Items from a data source:
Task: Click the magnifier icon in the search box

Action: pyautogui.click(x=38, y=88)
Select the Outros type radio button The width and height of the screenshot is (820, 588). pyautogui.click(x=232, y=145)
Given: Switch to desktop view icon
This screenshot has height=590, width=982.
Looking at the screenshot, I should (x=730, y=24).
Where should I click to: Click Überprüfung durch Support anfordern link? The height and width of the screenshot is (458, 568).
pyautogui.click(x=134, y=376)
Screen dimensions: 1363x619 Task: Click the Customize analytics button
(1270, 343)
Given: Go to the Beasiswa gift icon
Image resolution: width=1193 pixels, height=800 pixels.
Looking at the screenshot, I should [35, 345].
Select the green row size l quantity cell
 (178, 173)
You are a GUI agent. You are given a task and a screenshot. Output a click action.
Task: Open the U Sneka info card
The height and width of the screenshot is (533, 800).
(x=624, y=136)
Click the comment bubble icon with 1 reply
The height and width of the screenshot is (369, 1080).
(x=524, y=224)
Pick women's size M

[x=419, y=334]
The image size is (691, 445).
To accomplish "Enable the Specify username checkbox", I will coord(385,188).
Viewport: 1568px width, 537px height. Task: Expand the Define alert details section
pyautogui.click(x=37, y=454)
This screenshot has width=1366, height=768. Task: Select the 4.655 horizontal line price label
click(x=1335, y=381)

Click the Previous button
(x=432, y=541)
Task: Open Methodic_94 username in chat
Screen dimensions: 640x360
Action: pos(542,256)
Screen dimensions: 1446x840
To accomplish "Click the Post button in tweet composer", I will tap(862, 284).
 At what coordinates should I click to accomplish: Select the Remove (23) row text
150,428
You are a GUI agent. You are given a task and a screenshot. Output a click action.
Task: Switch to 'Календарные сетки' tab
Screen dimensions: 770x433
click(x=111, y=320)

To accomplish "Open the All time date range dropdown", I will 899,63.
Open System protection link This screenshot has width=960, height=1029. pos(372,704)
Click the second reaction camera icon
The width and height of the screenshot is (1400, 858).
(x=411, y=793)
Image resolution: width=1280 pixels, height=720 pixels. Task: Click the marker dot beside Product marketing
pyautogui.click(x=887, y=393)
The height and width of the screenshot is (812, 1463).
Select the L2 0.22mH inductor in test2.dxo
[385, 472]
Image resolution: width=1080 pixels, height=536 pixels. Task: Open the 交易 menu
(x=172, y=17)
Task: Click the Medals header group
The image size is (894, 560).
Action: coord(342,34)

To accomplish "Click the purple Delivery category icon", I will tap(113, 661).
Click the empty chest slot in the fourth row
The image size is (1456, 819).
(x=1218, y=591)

WORK REQUEST:
Some of the data mentions "Switch". Copy every line where it does.

SOLVED PROBLEM:
Given: Switch to desktop view icon
Task: Switch to 'Календарные сетки' tab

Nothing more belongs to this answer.